There are certainly many arguments for and against on both side of the fences.
To say either one of them is the best solution is definitely being biased. This is because every individual is a unique. The decision to go either way really depends on his investment personality and risk profile.
In fact, even in trading itself, there are people who differentiate between long and short term trading.
While we won’t venture in depth to that, let’s do a heads on analysis between long term investing and short term trading shall we?
Pay attention now….you are about to discover where you stand…
Long Term Investing vs Short Term Trading
Long Term Investing
Pros
- With a longer term horizon, you will be able to reap the magic of compounding effect. The snowballing effect can turn your puny portfolio into a MONSTER!
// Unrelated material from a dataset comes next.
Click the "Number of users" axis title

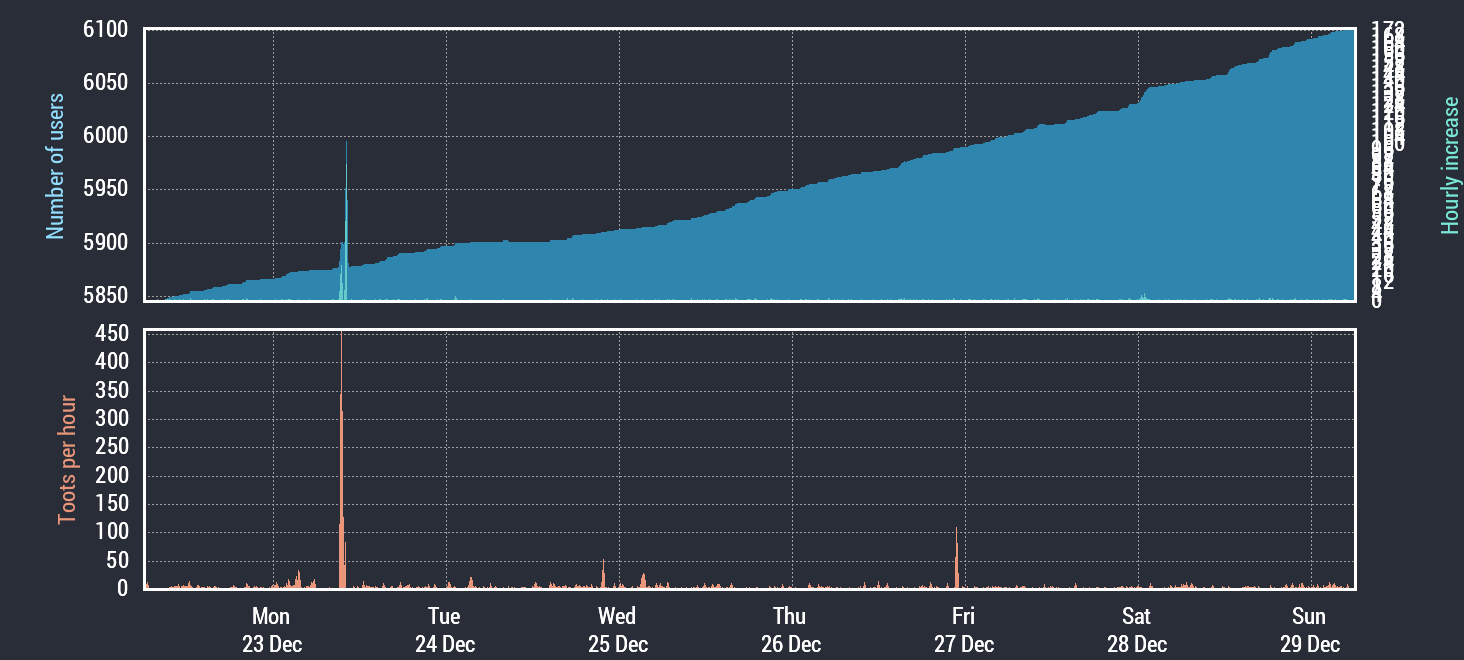coord(55,166)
- When you think long term, you will do fewer trades. Fewer trades = less commission paid.
- You can take advantage of dividends payout.
- Generally, volatility and risk diminish over time. The longer you hold on to your investment, the higher the probability of you earning a profit.
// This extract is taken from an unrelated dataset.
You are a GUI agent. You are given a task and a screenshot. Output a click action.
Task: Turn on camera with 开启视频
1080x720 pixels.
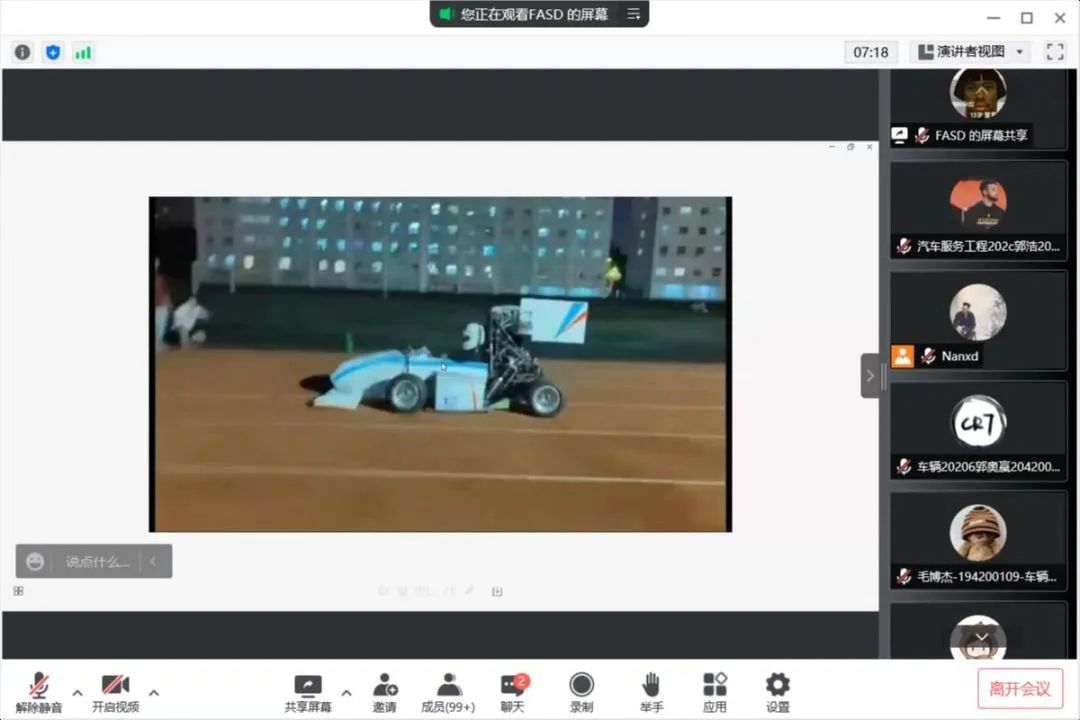[115, 692]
- You need not monitor the price all the time. That’s a big plus. Monitoring is tiring. You can just let it run on autopilot and look in from time to time.
Cons
- Lots of patience required. Sometimes, it may take years to earn a significant gain.
- Test of your emotions. You have to endure the high and lows of price movements which are bound to happen during a long time frame.
- You wouldn’t be able to see immediate profits.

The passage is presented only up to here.